# Anomalisa - Blu-ray Review



## Mike Edwards (Mar 10, 2011)

[img]http://www.hometheatershack.com/gallery/file.php?n=71881[/img] 
*Title: Anomalisa* 

*Movie:* :4stars:
*Video:* :4stars:
*Audio:* :3.5stars: 
*Extras:* :2.5stars: 

*HTS Overall Score:*74




[img]http://www.hometheatershack.com/gallery/file.php?n=71889[/img]*Summary*
Charlie Kaufman has been out of the limelight for over 12 years, with the last feature film he directed being “Syndicate New York”, and his last major film writing event being “Eternal Sunshine of the Spotless Mind” (a fantastic film in and of itself). So color me more than a bit eager to check out “Anomalisa”, a strange little film that pits two emotionally scarred people up against each other. A film that digs deep into the psyche and starts to unravel a short burst of clarity in a man that has struggled to find meaning in this life for so very long. He is a man that has made a living helping people as a customer service guru, but someone who can’t seem to help himself. His counterpart Lisa is a lively girl who has her own issues, with her scarring being both internal and external, and just as sadly, she can’t help (or won’t help) herself either. That is until the two of them meet one fateful evening. 

Michael Stone (David Thewlis) is a customer service guru who has made his living writing books on how to run a more efficient ship and how to treat people properly. In fact his books are so prolific that he is holding a conference in Cincinnati where customer service reps and managers all over the country are coming to hear him speak. The problem stems from the fact that Michael is a very isolated man. He suffers from a condition known as Fregoli Delusion in which he mistakenly believes that everyone around him is actually the same person. Even though the film never specifically comes out and labels it thus, the audience is clued into the fact due to every single person in the movie other than Michael is voiced by the same actor. We’re hearing from Michael’s ears what he hears, and his lack of ability to distinguish one person from the other as a result. It’s not as crippling as it may be for some rare cases where a person cannot function in society, but it has created an isolated barrier for Michael over the years, resulting in a failed previous marriage and one that is on the rocks at this time and place. 

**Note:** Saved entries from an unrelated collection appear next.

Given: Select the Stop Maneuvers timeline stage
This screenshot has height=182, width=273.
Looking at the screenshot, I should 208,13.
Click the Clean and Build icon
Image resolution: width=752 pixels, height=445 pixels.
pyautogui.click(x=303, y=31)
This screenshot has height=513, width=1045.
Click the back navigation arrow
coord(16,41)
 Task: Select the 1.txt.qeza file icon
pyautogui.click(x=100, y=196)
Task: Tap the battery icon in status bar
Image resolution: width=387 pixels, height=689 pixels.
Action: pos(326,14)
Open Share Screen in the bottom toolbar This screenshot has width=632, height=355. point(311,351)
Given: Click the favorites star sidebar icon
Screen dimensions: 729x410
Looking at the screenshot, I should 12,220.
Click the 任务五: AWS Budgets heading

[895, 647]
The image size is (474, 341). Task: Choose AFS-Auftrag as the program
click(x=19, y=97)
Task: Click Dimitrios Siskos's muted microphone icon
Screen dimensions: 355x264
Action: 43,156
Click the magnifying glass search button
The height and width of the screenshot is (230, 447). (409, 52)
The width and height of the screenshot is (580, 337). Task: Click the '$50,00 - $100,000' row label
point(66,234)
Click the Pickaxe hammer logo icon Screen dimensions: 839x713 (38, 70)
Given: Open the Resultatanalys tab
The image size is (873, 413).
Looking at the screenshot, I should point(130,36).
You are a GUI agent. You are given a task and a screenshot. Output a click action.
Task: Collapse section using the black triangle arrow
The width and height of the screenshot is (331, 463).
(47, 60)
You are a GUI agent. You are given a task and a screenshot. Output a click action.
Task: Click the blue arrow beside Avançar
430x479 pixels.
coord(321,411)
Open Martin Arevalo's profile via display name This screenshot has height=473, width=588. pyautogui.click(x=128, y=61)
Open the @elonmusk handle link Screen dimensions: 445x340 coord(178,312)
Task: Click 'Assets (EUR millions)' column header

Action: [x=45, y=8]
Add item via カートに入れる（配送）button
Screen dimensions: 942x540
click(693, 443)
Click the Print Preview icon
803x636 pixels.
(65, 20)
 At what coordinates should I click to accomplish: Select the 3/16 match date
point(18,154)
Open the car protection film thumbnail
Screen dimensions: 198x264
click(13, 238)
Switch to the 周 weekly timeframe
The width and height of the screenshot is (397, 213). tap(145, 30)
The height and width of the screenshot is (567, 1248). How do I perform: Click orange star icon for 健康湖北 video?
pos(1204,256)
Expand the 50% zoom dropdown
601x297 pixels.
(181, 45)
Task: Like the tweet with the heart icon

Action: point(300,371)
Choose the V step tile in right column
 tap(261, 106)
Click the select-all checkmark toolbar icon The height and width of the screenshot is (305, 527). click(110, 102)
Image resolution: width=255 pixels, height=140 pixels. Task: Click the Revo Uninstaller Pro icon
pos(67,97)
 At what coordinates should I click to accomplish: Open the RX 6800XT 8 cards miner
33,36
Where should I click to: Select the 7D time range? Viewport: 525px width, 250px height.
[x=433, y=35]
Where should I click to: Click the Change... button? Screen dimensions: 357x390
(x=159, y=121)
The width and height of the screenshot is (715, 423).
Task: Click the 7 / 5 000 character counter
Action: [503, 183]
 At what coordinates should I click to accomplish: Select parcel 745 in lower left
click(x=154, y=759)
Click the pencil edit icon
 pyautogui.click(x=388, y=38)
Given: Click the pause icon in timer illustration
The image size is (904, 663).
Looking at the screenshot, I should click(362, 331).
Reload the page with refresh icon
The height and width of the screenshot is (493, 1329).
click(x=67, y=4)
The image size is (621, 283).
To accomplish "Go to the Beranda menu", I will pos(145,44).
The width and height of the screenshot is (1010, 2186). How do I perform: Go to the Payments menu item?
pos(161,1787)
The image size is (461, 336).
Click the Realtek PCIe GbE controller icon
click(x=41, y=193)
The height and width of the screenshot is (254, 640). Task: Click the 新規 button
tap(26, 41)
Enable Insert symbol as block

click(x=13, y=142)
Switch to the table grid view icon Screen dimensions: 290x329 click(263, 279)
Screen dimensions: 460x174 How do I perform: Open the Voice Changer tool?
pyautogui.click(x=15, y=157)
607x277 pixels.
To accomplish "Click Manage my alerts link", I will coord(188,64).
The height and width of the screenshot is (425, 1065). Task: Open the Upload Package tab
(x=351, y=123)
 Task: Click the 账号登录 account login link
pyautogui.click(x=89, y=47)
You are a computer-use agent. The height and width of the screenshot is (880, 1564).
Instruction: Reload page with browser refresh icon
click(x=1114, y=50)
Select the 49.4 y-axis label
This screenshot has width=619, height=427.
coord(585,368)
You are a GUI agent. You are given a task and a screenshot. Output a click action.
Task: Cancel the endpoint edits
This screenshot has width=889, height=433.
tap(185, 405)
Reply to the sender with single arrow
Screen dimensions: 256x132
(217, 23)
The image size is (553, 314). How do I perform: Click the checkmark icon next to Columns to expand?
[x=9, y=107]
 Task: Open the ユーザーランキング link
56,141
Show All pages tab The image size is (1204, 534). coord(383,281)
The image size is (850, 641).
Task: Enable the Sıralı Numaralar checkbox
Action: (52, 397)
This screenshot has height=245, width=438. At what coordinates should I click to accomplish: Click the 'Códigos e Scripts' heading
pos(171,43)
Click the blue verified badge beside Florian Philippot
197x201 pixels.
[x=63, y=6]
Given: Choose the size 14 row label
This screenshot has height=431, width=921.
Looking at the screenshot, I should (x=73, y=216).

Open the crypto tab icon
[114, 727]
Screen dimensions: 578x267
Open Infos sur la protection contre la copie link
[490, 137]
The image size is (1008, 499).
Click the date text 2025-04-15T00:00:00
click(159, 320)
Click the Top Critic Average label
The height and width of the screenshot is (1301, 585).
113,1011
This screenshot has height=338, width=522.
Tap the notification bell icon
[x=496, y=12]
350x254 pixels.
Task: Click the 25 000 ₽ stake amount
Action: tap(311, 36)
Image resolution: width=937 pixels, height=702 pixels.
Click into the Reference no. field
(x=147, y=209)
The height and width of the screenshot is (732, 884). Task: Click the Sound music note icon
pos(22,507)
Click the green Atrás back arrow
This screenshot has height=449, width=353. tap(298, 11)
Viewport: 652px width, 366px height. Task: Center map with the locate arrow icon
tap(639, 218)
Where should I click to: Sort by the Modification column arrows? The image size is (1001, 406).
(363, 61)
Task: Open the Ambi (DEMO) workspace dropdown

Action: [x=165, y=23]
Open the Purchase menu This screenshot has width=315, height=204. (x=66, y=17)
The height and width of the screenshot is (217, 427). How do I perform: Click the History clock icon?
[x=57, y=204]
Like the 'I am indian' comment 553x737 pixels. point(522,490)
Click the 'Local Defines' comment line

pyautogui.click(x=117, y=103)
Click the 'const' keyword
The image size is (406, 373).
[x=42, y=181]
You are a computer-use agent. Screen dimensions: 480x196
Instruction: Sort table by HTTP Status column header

Stumbling around the hotel in his bleak and mundane existence, Michael stumbles on a single bright spot. A moment of clarity so to speak, in his grey world. Accidentally meeting a pair of customer service reps that are going to his conference, Michael forms a bond one of them. A girl named Lisa (Jennifer Jason Leigh) who is equally attracted to him. This of course results in a slightly tumultuous affair for the night but that little interaction is doomed to fail as well. Both he and Lisa are so very similar, yet so very different at the same time. He is emotionally damaged and isolated from the world with a plethora of internal scarring, while she is just as scarred as he is, but in a more submissive way. The instant bond between the two allows for a light to spark in Michael, one that gives him a moment of hope. As if his existence has some sort of meaning among all this mediocrity that is his life. 

[img]http://www.hometheatershack.com/gallery/file.php?n=71897[/img]It’s an interesting juxtaposition watching the two of them interact. He is a man who sees everything the same way, but somehow can hear her voice distinctly, and see her face without seeing the same one over and over again. She is a person defined by her physical scars that she carries and while she is a bouncy and playful person, also has a self-degrading attitude that Michael slowly coaches her out of. The two of them find something in each other and their own perceptions about the other shape how their view is to the other person, thus allowing a sort of cathartic healing to happen. It’s brutal, and it’s rough at times, but “Anomalisa” was never billed as kids comedy and Charlie Kaufman’s surrealistic form of storytelling is perfect for a tale about someone who has problems with perceiving reality.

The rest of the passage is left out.